Some time ago I wrote a blog about the wonderful website called “Precise Seating“, that provides all sorts of details on nearly every seat at Fenway Park–how close the seat is to home plate, how much of the view if any is obstructed, whether you’ll have to crane your neck to watch, and much more. It is recommended in the Fenway Park E-Guide.
It’s sites like Precise Seating that makes the Internet such a valuable tool for so many things. Think about how we used to buy tickets, book hotels and flights, look for restaurants, even find our way somewhere. Good old Yellow Pages…I sure don’t miss them. Remember writing down directions to someone’s house that they gave you on the phone? These kids today, they just don’t know how good they have it.
Anyway, while working on the coming Ballpark E-Guides booklet for Wrigley Field (hopefully available sometime in 2011, although I can’t promise it), I stumbled on a site called ParkWhiz, and driving to the game, or even to the city in general, will never be the same.
ParkWhiz could best be described as StubHub for parking spots. You go to the ParkWhiz website, enter the date and time and location (including sports venues) that you wish to declare a spot your own, and ParkWhiz will list for you the addresses of all of the available nearby spots. There is a map to show where each spot is, and even customer ratings and whether tailgating is permitted for each spot. Click on a button to reserve it, print out your reservation, plug it into your GPS and head to the game knowing that a spot will be yours and you’ll have more time to spend grazing around the ballpark. These days, you could do it all with your phone if it’s advanced enough. ParkWhiz does charge a 10% commission…they do need to make a profit…but that’s worth its weight in gas money saved by a couple laps around the park.

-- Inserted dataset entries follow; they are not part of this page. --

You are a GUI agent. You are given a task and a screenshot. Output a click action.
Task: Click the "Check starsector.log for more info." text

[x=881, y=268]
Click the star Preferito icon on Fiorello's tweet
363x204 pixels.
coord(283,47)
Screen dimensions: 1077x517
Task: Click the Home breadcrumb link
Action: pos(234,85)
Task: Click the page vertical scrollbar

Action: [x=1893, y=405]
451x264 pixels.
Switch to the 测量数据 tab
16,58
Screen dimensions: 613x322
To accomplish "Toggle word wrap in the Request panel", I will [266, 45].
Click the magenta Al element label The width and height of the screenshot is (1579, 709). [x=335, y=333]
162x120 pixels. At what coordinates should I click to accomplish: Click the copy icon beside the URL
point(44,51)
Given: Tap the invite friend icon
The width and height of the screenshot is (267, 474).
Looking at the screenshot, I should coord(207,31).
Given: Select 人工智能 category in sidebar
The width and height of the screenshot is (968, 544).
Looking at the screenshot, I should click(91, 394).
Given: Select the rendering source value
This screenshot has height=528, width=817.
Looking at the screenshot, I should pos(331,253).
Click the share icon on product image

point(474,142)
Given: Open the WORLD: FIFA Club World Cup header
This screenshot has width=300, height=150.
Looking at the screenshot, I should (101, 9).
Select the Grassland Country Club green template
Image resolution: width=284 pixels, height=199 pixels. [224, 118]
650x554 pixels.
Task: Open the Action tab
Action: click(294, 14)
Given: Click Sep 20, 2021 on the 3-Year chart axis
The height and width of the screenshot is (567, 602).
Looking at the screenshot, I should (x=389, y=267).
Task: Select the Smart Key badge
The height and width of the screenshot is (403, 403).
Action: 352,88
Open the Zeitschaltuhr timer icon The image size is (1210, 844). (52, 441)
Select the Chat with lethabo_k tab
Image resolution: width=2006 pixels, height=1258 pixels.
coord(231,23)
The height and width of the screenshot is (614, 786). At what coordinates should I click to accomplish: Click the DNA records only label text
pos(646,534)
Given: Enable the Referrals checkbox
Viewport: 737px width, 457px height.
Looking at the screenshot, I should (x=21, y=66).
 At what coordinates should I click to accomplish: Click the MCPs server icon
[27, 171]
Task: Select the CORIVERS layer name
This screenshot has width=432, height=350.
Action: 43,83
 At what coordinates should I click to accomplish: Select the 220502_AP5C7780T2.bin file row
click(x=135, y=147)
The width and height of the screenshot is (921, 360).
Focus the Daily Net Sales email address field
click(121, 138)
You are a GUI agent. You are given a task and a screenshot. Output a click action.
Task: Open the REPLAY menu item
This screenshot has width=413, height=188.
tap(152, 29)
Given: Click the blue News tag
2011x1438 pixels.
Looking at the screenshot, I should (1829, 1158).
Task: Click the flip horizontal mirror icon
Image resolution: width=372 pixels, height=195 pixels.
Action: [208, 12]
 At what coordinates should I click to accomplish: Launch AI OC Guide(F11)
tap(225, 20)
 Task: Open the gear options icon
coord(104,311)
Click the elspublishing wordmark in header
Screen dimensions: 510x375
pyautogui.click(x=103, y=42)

For just one example, as of this writing, for the December 12 Bears game at Soldier Field in Chicago, there are spots available for just $11. That’s quite a deal, although it is 1.7 miles away (which is just a short train ride in Chicago).
ParkWhiz guarantees your reservation too…full refund if you don’t get your reserved spot.
Not only does a site like ParkWhiz help motorists find a spot without searching endlessly around a ballpark, it helps parking lot owners or anyone else offering spaces to fill them at market value prices. How many times have you felt ripped off after shelling out a ridiculous amount of money for the only space you could find? With ParkWhiz, it’s a lot more likely that you’ll pay what a space is worth, and you don’t have to be gouged anymore. Well not as much anyway.
ParkWhiz probably wouldn’t be as great in a city like Philadelphia, where there is a sports complex taking up a great deal of space that has ample parking anyway. But if you would really prefer not to take a train, ParkWhiz would be a great boon to your party heading to New York, Boston, Chicago or any other city where parking is always a challenge.
One less hassle for the ballpark visitor thanks to the Internet. If this keeps up, there won’t be a need for Ballpark E-Guides. But until then, I soldier on!